Could you retype the records below exactly as they appear, skipping any pictures?

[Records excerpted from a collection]
◆ ◆ ◆
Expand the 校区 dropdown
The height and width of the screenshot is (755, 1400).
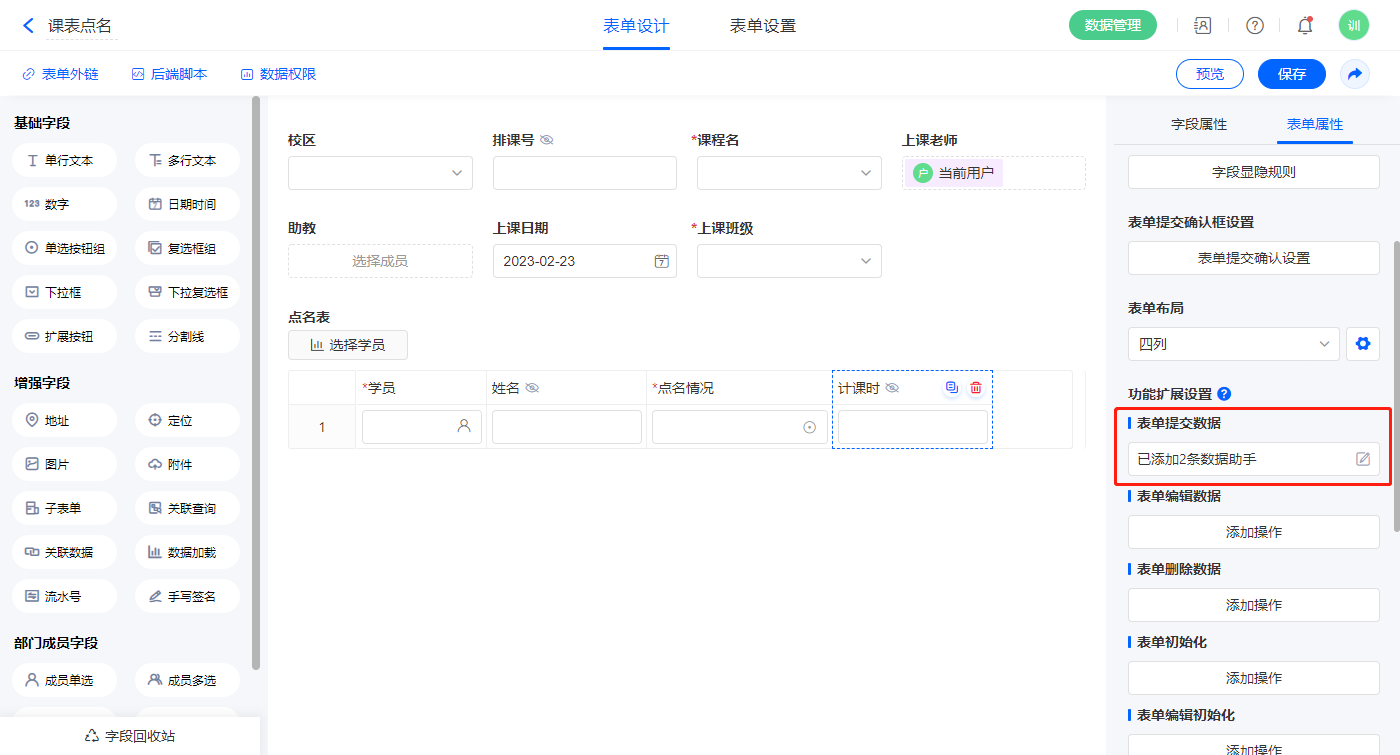(x=380, y=173)
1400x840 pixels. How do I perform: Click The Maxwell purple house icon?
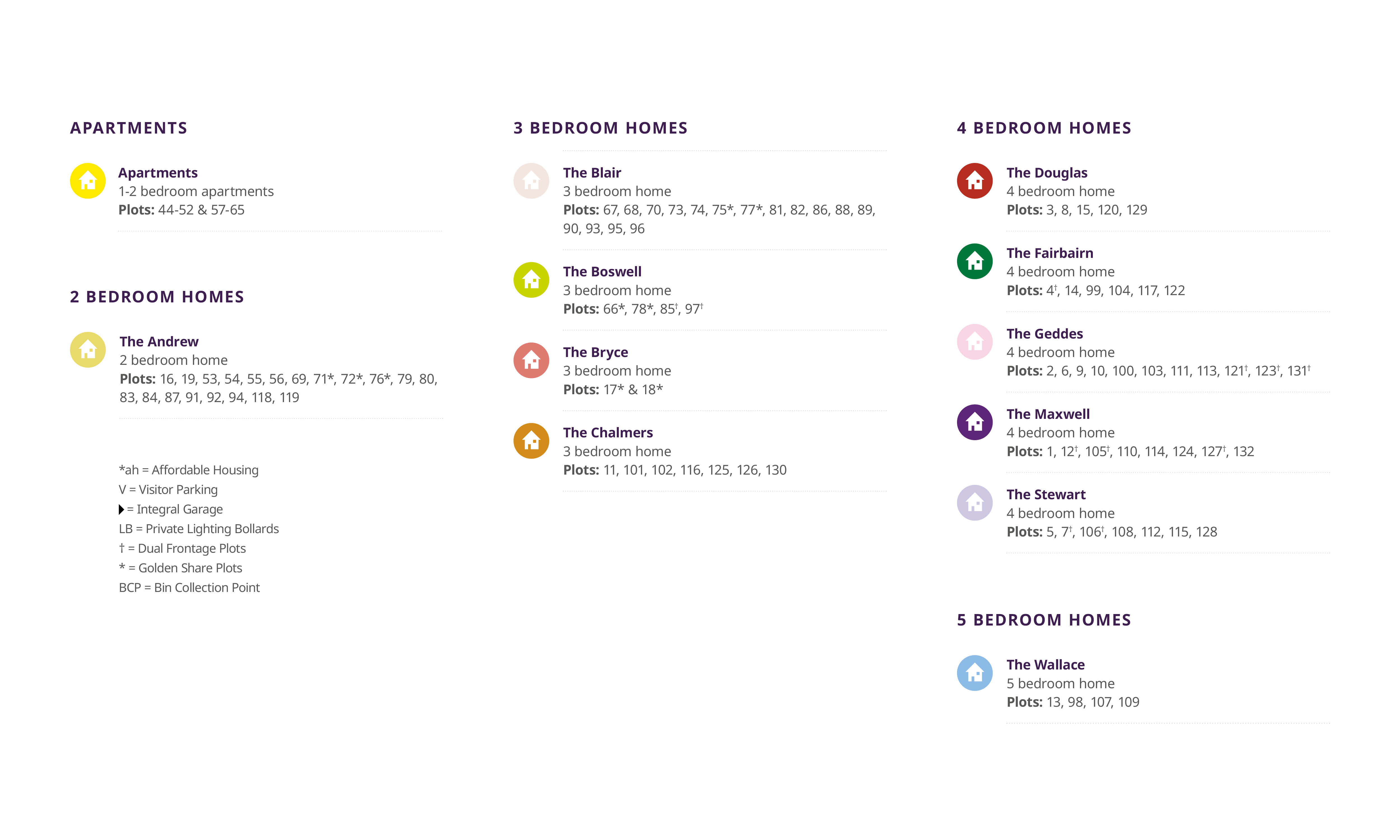point(974,422)
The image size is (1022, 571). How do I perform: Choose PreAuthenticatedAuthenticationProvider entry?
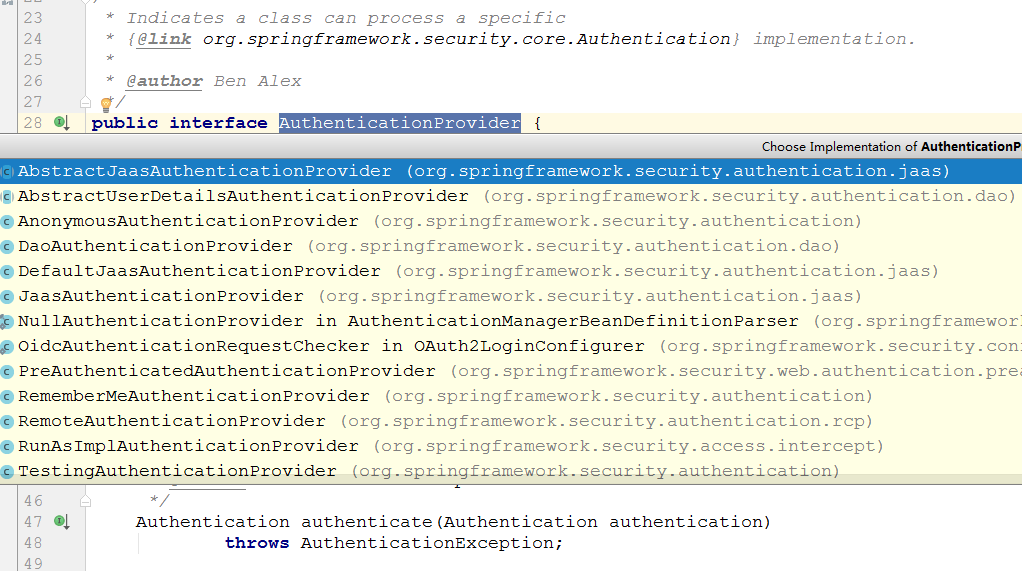point(511,372)
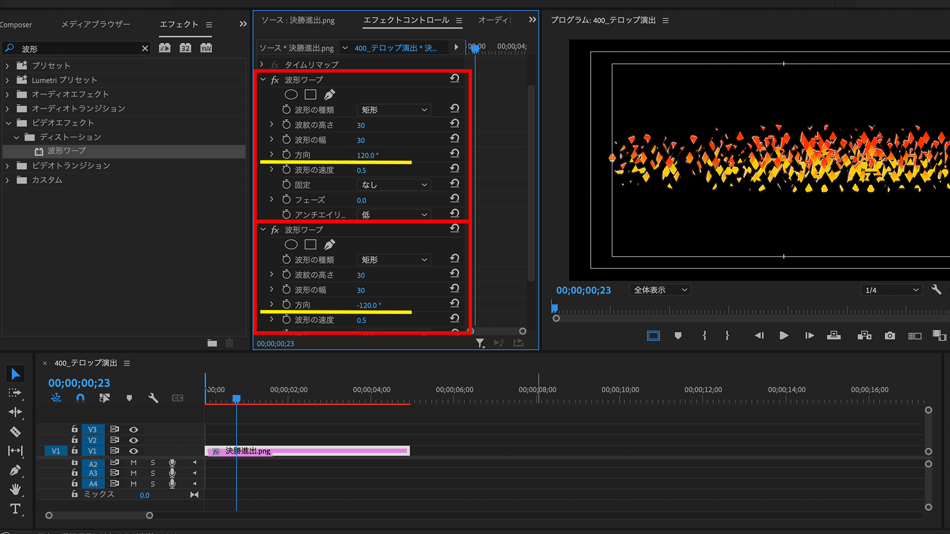Open the 波形の種類 dropdown set to 矩形
Screen dimensions: 950x534
coord(393,110)
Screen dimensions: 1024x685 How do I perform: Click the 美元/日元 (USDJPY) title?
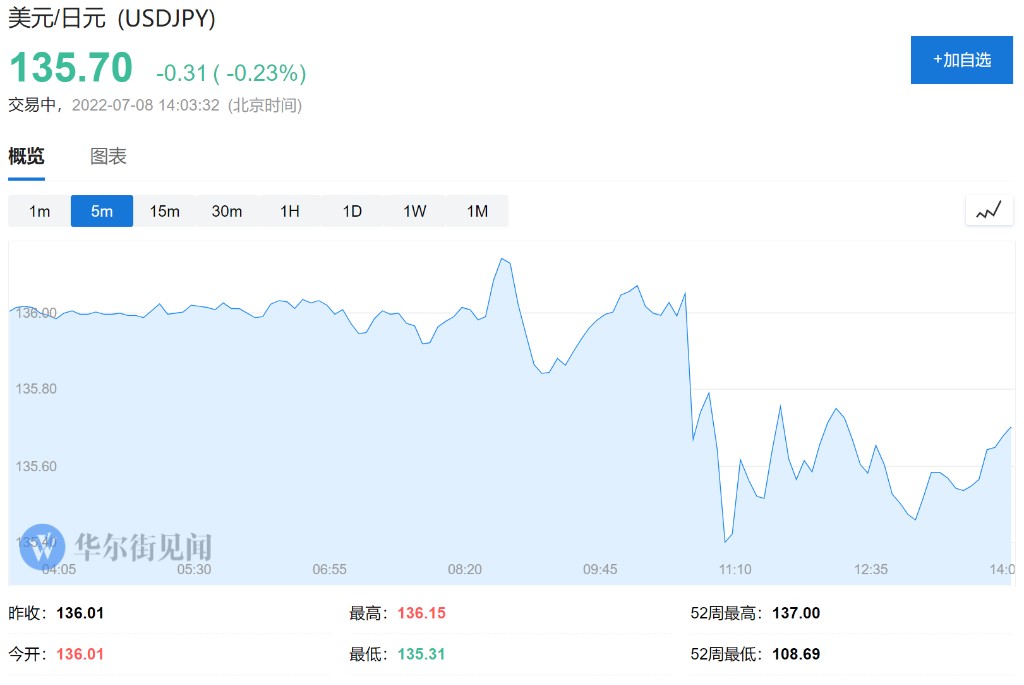pyautogui.click(x=112, y=18)
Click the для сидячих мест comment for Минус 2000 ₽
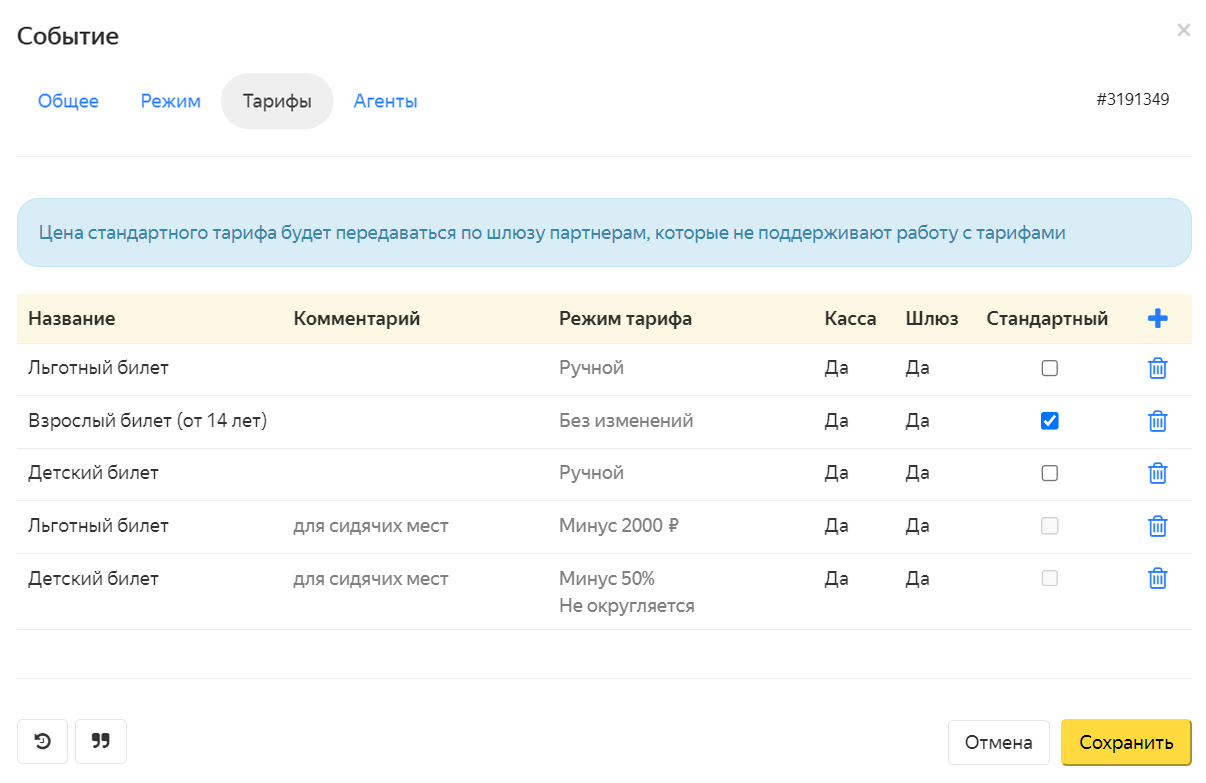Screen dimensions: 1206x783 [x=371, y=526]
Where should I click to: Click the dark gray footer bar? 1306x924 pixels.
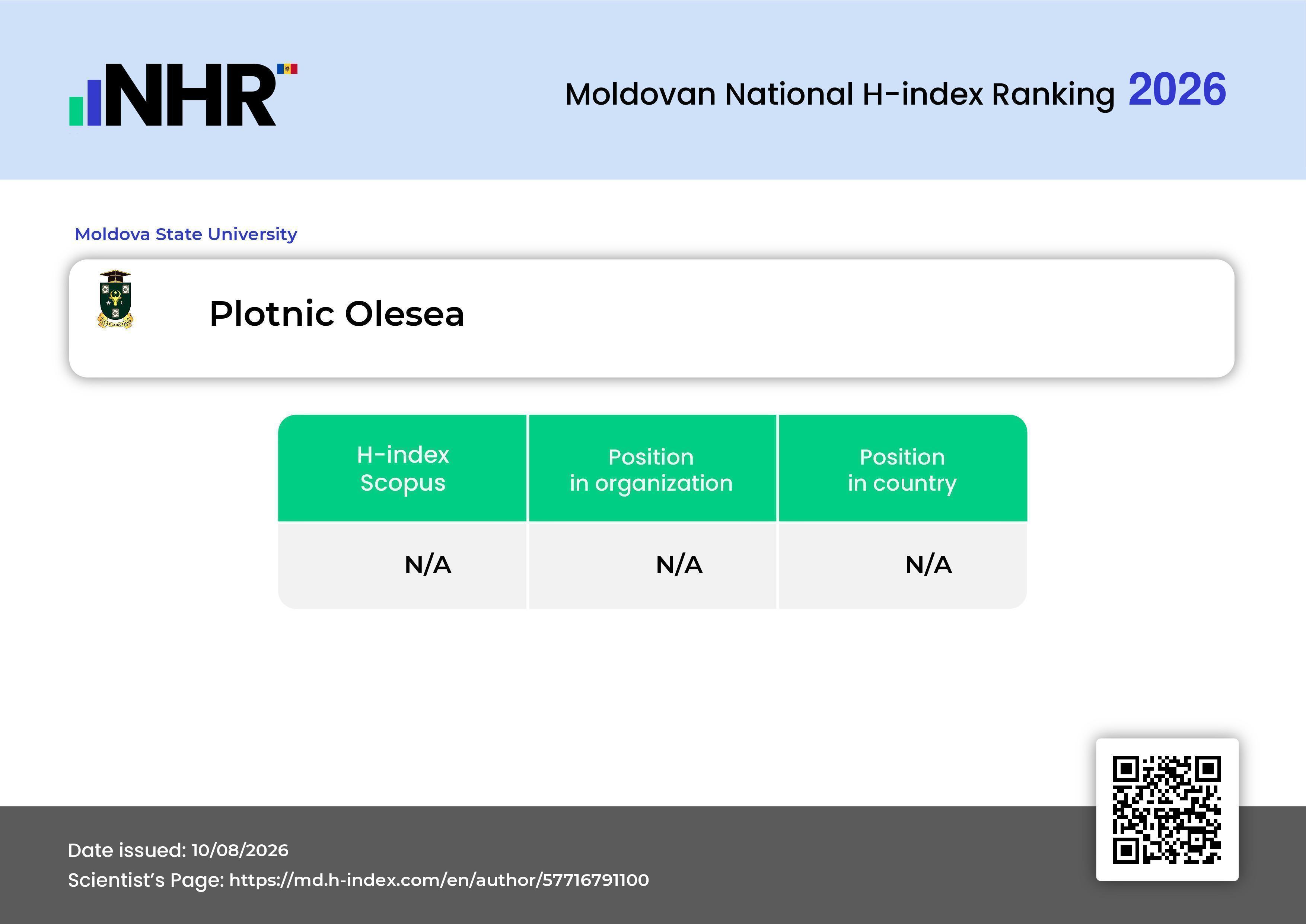tap(653, 865)
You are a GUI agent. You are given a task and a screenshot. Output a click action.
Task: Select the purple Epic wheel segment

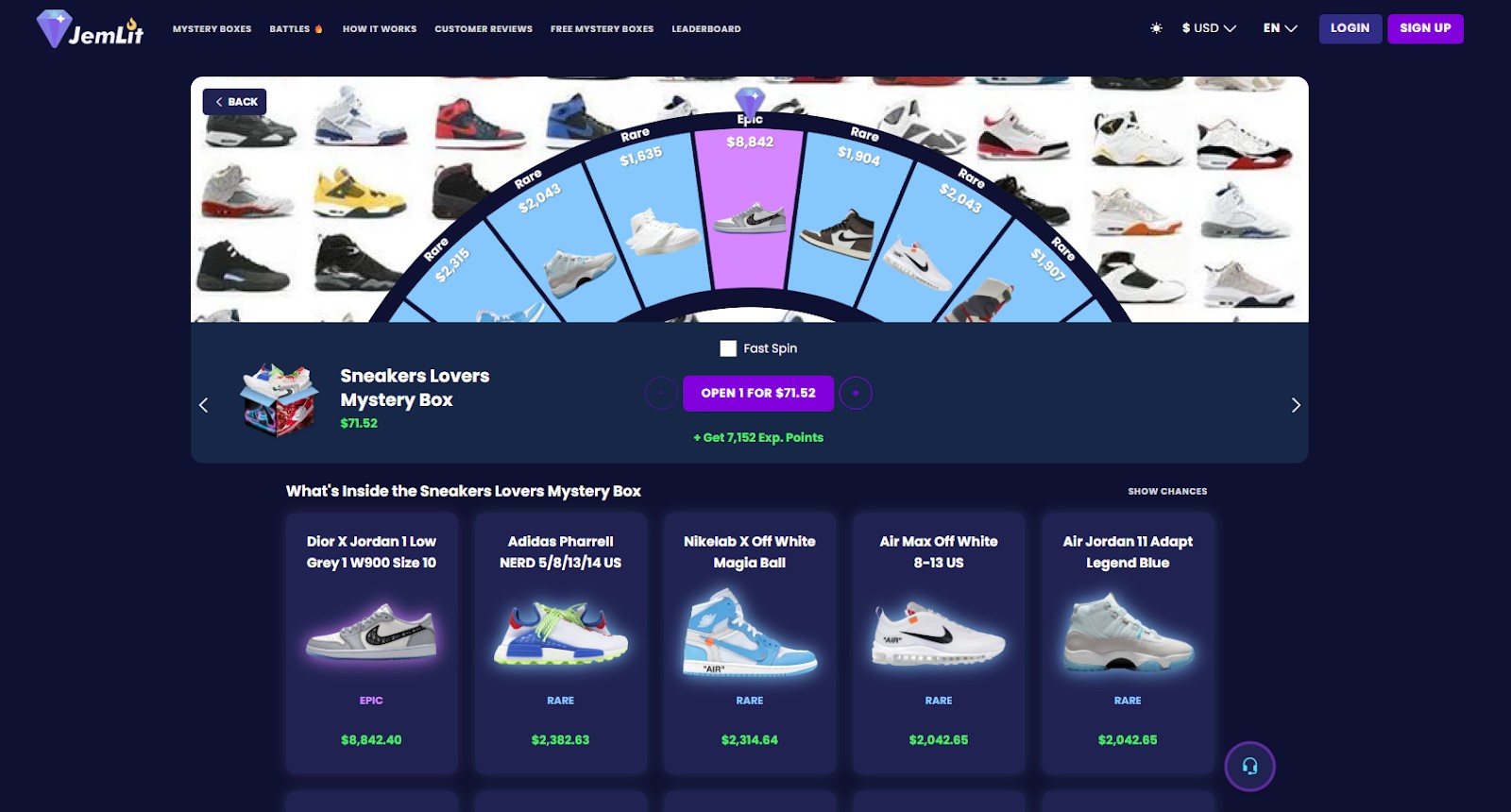click(x=750, y=208)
◆ ◆ ◆
Response area
Expand the 校区 dropdown
The height and width of the screenshot is (755, 1400).
(x=380, y=173)
1400x840 pixels. How do I perform: Click The Maxwell purple house icon?
point(974,422)
The image size is (1022, 571). How do I perform: Choose PreAuthenticatedAuthenticationProvider entry?
point(511,372)
Open the 波形の種類 dropdown set to 矩形
Screen dimensions: 950x534
coord(393,110)
Screen dimensions: 1024x685 How do I perform: Click the 美元/日元 (USDJPY) title?
pyautogui.click(x=112, y=18)
Click the для сидячих мест comment for Минус 2000 ₽
Screen dimensions: 1206x783 [x=371, y=526]
Where should I click to: Click the dark gray footer bar? 1306x924 pixels.
tap(653, 865)
You are a GUI agent. You are given a task and a screenshot. Output a click action.
Task: Select the purple Epic wheel segment

click(x=750, y=208)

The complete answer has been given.